30M-parameter decoder-only Transformer trained from scratch on WikiText-103. Architecture features RMSNorm, Rotary Positional Embeddings (RoPE), and SwiGLU activation.

Architecture

  • Parameters: ~29.9M
  • Layers: 6
  • Heads: 8
  • Embedding dim: 384
  • Context: 512 tokens
  • Features: RMSNorm, RoPE, SwiGLU, weight tying

Training

  • Dataset: WikiText-103 (GPT-2 tokenized)
  • Epochs: 3
  • Hardware: 2× NVIDIA T4 (Kaggle)
  • Optimizer: AdamW (lr=3e-4)

Usage

This model uses a custom architecture and cannot be loaded with AutoModelForCausalLM. Load manually:

# Download these files from the repo:
# - model.py (contains MiniGPT class definition)
# - model.safetensors (weights)
# - tokenizer.json (GPT-2 tokenizer)

from model import MiniGPT, Config
import torch
from transformers import GPT2Tokenizer

config = Config()
model = MiniGPT(config)
model.load_state_dict(torch.load("model.safetensors", weights_only=True))
model.eval()

tokenizer = GPT2Tokenizer.from_pretrained("gpt2")

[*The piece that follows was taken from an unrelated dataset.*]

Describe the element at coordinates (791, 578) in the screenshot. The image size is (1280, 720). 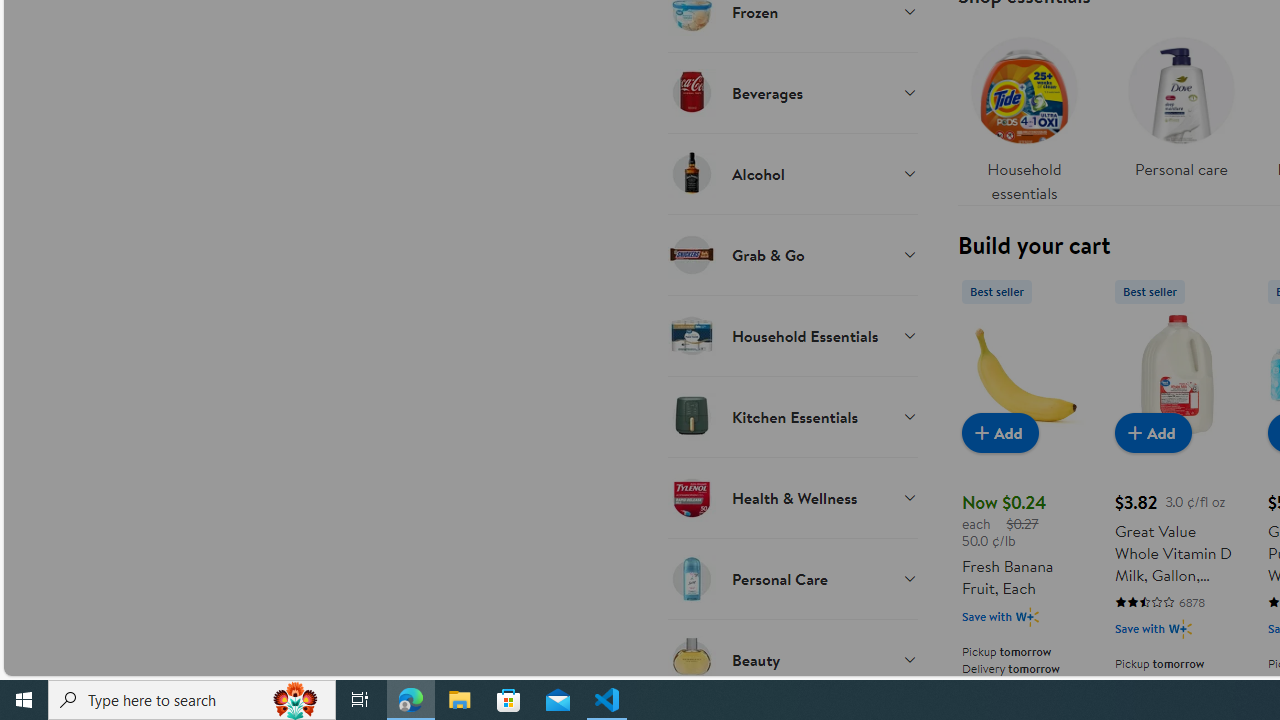
I see `'Personal Care'` at that location.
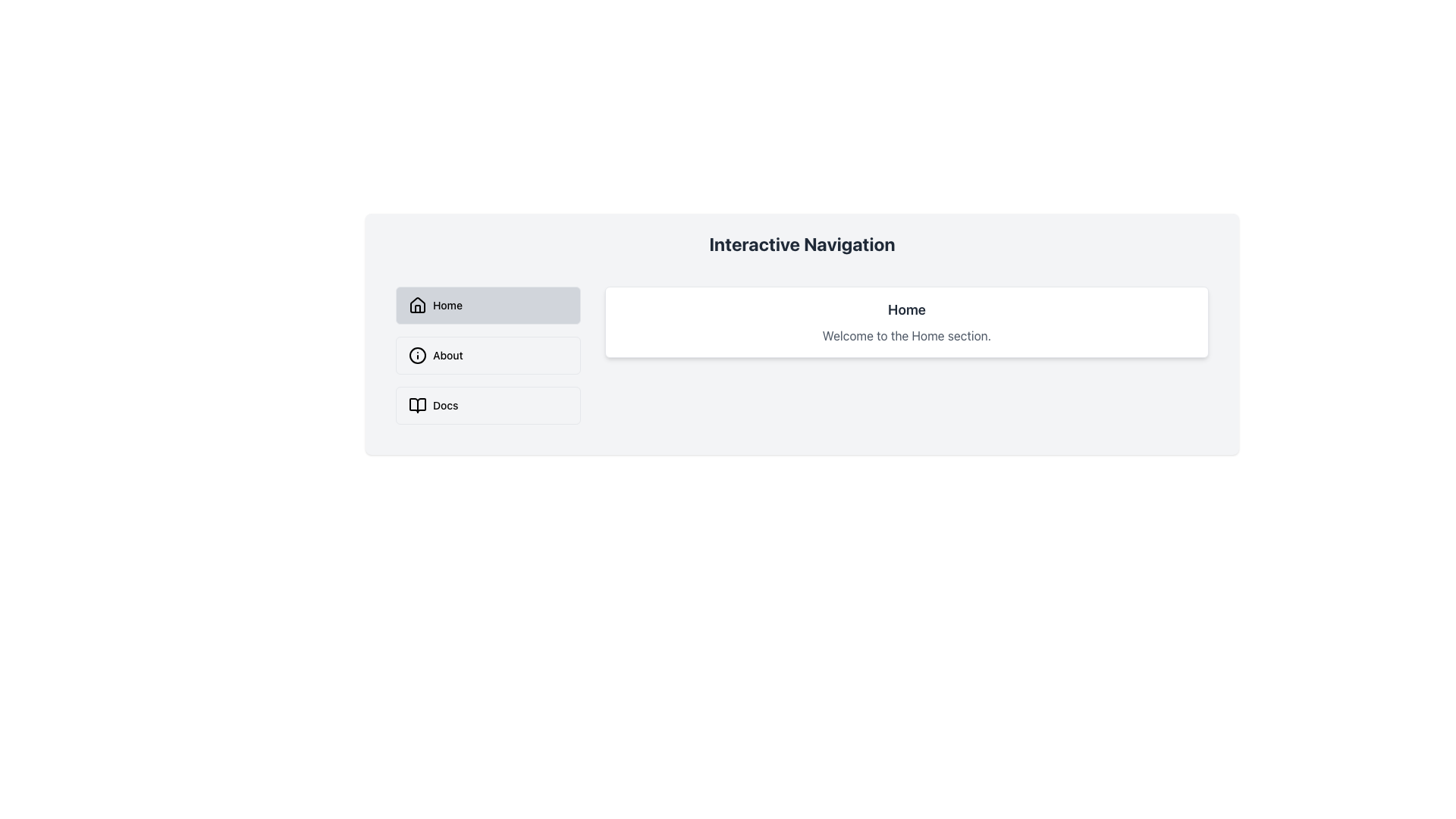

# Basic generation example
prompt = "The world is a"
input_ids = tokenizer(prompt, return_tensors="pt").input_ids
with torch.no_grad():
    logits, _ = model(input_ids)
    next_token = torch.argmax(logits[:, -1, :], dim=-1)
    print(tokenizer.decode(next_token))

⚠️ Warning: This is an experimental 30M-parameter model. Outputs are grammatically plausible but factually unreliable. Intended for architectural study and education — not for production use.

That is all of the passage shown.